Articles of Faith is a new series on the 11 doctrines of The Salvation Army.

In the past 500 years, Christian denominations have claimed many doctrinal distinctions. While that division is disappointing, it is still encouraging that the biblical record remains compelling enough to produce remarkable agreement on the central affirmations of historic Christian faith: the Trinity, the deity of Christ, the Incarnation, Christ’s death for sin, his bodily Resurrection, salvation by grace and the realities of judgment and eternity.

That is why the first doctrine of The Salvation Army is not merely first in order, but also in importance: “We believe that the Scriptures of the Old and New Testaments were given by inspiration of God, and that they only constitute the Divine rule of Christian faith and practice.”

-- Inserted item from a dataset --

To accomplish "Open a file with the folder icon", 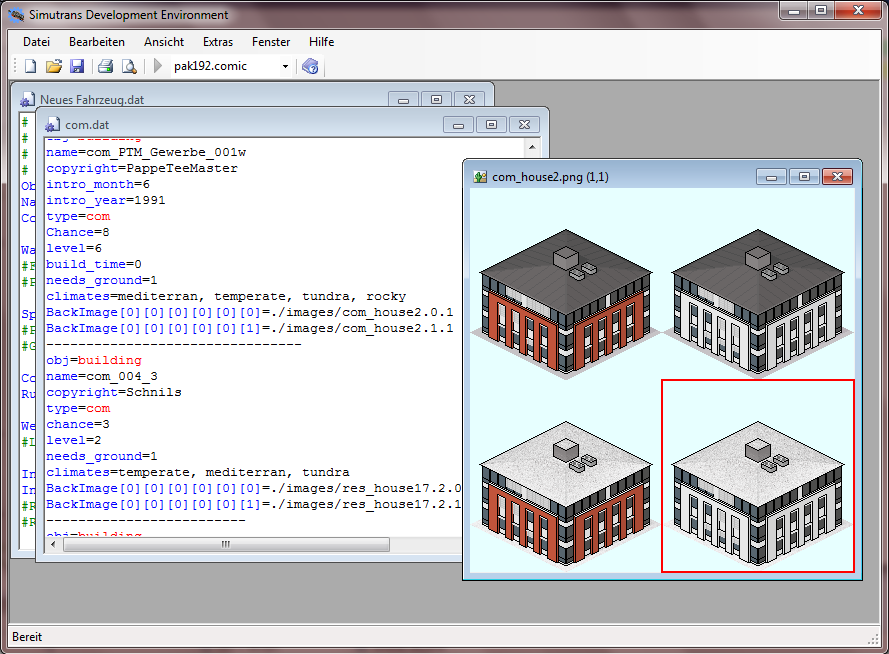I will coord(54,67).
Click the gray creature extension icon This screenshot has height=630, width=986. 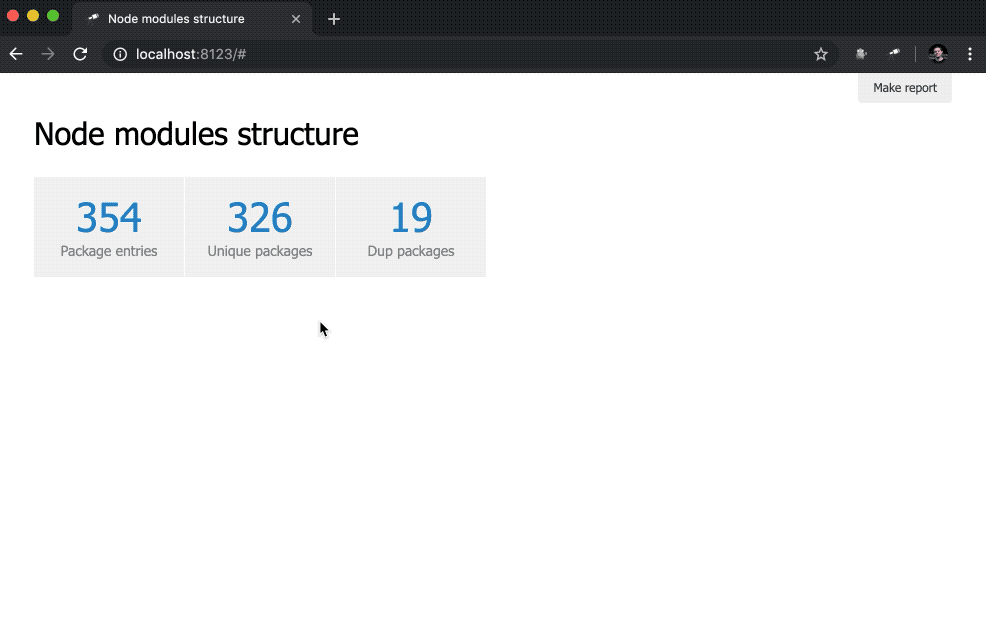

That phrase, “they only,” is no incidental clause. It is the qualifying assertion that gives substance to everything that follows. No other authority is equal to Scripture in determining what we believe and how we live, worship, lead and serve. Tradition may assist us. Scholarship may help us. Experience may affect us. But none of these rivals the authority of the Word of God.

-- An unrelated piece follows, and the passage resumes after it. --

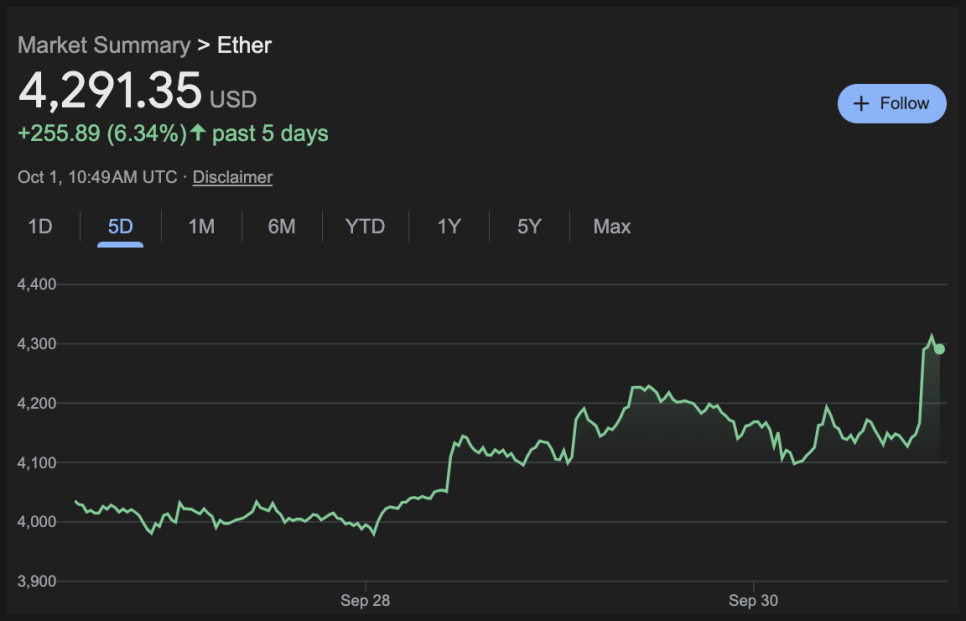Show the 1Y price chart
This screenshot has height=621, width=966.
449,227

Our Founders understood clearly that The Salvation Army could never remain what it was called to be unless it coalesced around theological certainty grounded in our triune God’s self-revelation in Scripture. Such a conviction requires that our policies, procedures, plans and priorities be reflective of and subservient to Scripture. Integrity demands, then, that in every meeting, deliberation and ministry decision we proceed with an open Bible—not merely as a symbol on the table, but as the governing authority in the room.

Yet I fear we are drifting from that posture. We hear much today about “mission drift.” But is that ever the first sign of trouble? Is it not almost always preceded by theological drift? When the Bible is reduced to guidance rather than governance, we are planting our feet on shifting sand rather than on solid rock.

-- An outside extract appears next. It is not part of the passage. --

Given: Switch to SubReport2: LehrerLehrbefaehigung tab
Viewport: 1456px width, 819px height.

Doctrine 1 confronts that drift directly. It reminds us that God has spoken, and that he has not left us to construct faith out of intuition, sentiment or imagination. Why must Scripture govern faith and practice? Because it alone gives us what nothing else can: the self-revelation of God.

The Old Testament is of immense value because it is the inspired record of our triune God’s self-revelation in history, covenant, judgment, mercy and promise. It also reveals God’s redemptive plan—who needs it, why we need it and that the plan is ultimately not a system but a person.

The Old Testament is the necessary prelude to the New Testament. At the Last Supper, Jesus takes the sacred remembrance of Passover and, in effect, tells his Jewish disciples that they are no longer to look back merely to the lamb and the deliverance of Egypt. They are now to understand that he is the true Lamb of God who takes away the sin of the world. That is one of the most compelling transitional moments in the Gospels. The Bible is not a loose collection of religious reflections. It is one unfolding revelation, intricately woven by the Holy Spirit and centred in the coming Messiah, Jesus Christ.

And Scripture does not only tell us how we are redeemed. It also answers the question, “How then shall we live?” It reveals the work of the Holy Spirit, the nature of the church, the call to holiness and the shape of obedience. It tells us what is yet to come. While eschatology contains mystery, one thing is absolutely certain: the Word of God does not permit us to invent or negotiate our own terms of salvation. Scripture makes plain that only those who trust Jesus Christ and his finished work may enter the eternal home of the redeemed—what we call heaven. We could not know this without biblical revelation, and we could not know it with confidence apart from the credibility and authority of Scripture.

That is why Doctrine 1 must remain first. The Scriptures—“they only”—constitute the divine rule of Christian faith and practice. If that conviction is weakened, we will not merely lose clarity—we will lose our bearings altogether. 

MAJOR LORNE PRITCHETT is the corps health officer in the corps mission department at territorial headquarters.